Bloc de texte =
Ha'aretz
Le
pouvoir d’un roi d’Angleterre
Amira
Hass
Haaretz, 18
juillet 2007
www.haaretz.co.il/hasite/spages/883032.html
Version
anglaise : Power
like the king of England
www.haaretz.com/hasen/spages/883350.html
A
la fin de la semaine, 256 familles fêteront la sortie de prison
de leurs chers proches et des mères éprouvent déjà un
soulagement de ce que la chasse à l’homme visant leurs fils
recherchés a pris fin. On éprouve aussi ce soulagement dans les
villes où vivent les hommes recherchés : ceux-ci – en
particulier ceux du Fatah – se sont enorgueillis de leurs armes
dans le cadre des jeux internes de pouvoir. Ce n’est pas
l’occupation israélienne qu’ils mettaient en danger mais
leurs proches. Jusqu’à quel point ces gestes [d’Israël] renforceront Mahmoud Abbas, il est possible de l’évaluer
non pas aux éloges adressés par George Bush à Ehoud Olmert,
mais à la manière dont ils sont reçus dans la société
palestinienne.
L’opération
de relations publiques intensive dont ont bénéficié les
« gestes » [d’Israël]
renforce chez les Palestiniens la conscience qu’Israël
s’offre à bon marché la capacité de poursuivre sa politique
d’occupation. La terre qu’il a volé à tout Palestinien, Israël
n’a pas l’intention de la rendre. Le réseau de barrages et de
routes séparées qui détruit le cadre social des Palestiniens ne
sera pas aboli et, au checkpoint, le soldat hargneux ne cessera
pas de faire du moindre déplacement une torture. Les Palestiniens
ont suffisamment d’expérience pour savoir que tous les sourires
échangés par Abbas et Olmert n’arrêteront pas les bulldozers
qui continuent de les emprisonner dans des enclaves coincées
entre des blocs de colonies qui ne cessent d’enfler. Les déclarations
de Saeb Erekat sur l’attachement à « un Etat dans les
frontières de 67 » ne parviennent pas à persuader le
public qu’un gouvernement OLP et Fatah parviendra à faire ce
qu’il n’a pas fait depuis 1994 : combattre le projet israélien
d’occupation et de colonisation.

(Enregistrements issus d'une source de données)
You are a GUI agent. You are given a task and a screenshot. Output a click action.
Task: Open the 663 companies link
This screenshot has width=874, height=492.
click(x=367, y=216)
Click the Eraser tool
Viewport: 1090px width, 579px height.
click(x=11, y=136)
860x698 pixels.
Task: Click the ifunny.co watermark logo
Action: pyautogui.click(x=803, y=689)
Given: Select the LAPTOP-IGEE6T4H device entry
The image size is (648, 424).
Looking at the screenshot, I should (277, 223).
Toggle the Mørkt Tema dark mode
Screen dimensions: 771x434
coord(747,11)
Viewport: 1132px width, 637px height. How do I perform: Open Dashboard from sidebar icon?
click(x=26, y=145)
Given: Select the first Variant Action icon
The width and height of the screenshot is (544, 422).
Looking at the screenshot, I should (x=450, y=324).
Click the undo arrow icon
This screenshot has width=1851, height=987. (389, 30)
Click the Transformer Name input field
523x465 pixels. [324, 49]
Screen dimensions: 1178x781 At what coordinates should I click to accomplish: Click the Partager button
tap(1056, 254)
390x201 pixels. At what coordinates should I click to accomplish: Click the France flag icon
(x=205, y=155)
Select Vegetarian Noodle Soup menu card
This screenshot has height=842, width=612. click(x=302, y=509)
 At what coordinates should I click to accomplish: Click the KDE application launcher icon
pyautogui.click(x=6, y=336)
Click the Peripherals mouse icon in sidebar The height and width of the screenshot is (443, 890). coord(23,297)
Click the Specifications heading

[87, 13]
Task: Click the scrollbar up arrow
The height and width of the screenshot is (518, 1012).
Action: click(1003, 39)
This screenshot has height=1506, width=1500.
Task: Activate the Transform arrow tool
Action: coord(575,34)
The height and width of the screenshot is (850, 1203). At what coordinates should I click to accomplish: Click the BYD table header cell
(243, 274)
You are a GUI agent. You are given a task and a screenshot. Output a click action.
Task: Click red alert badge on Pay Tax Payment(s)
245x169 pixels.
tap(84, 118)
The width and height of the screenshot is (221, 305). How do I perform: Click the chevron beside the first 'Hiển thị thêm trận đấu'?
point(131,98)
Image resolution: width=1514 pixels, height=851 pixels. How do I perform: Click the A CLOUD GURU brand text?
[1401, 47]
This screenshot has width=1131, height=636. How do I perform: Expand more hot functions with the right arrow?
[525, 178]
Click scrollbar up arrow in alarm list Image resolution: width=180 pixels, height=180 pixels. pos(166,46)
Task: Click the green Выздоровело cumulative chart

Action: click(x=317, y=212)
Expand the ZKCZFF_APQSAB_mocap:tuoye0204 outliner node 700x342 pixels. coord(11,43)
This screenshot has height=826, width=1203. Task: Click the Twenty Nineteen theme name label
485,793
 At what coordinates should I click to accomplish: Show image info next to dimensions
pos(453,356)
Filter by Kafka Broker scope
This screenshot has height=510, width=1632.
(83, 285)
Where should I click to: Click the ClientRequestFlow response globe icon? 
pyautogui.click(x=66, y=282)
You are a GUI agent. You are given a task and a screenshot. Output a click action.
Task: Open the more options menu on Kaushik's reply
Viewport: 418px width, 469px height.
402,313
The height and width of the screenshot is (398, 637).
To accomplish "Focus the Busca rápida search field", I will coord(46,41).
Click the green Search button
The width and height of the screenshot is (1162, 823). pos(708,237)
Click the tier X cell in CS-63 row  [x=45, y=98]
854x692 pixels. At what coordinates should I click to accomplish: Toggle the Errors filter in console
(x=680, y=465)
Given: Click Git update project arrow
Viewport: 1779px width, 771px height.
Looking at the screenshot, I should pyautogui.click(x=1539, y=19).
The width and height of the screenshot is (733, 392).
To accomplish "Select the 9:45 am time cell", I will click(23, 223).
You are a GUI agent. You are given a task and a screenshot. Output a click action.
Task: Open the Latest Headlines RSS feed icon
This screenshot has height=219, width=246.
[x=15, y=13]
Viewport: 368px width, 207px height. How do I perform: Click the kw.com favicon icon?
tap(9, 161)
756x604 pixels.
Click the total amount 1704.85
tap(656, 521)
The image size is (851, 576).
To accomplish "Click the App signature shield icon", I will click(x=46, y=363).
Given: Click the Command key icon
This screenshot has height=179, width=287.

Consigne écrite A =
Dans l'article, combien de familles fêteront la sortie de prison de leurs proches à la fin de la semaine ?
Consigne écrite B =
Réécris les enregistrements depuis leur début jusqu'à la ligne contenant « click(x=26, y=145) », celle-ci comprise, en remplaçant « Viewport » par « Window » sans rien modifier d'autre.

Résultat obtenu A =
256 familles.

Résultat obtenu B =
You are a GUI agent. You are given a task and a screenshot. Output a click action.
Task: Open the 663 companies link
This screenshot has width=874, height=492.
click(x=367, y=216)
Click the Eraser tool
Window: 1090px width, 579px height.
click(x=11, y=136)
860x698 pixels.
Task: Click the ifunny.co watermark logo
Action: pyautogui.click(x=803, y=689)
Given: Select the LAPTOP-IGEE6T4H device entry
The image size is (648, 424).
Looking at the screenshot, I should (277, 223).
Toggle the Mørkt Tema dark mode
Screen dimensions: 771x434
coord(747,11)
Window: 1132px width, 637px height. How do I perform: Open Dashboard from sidebar icon?
click(x=26, y=145)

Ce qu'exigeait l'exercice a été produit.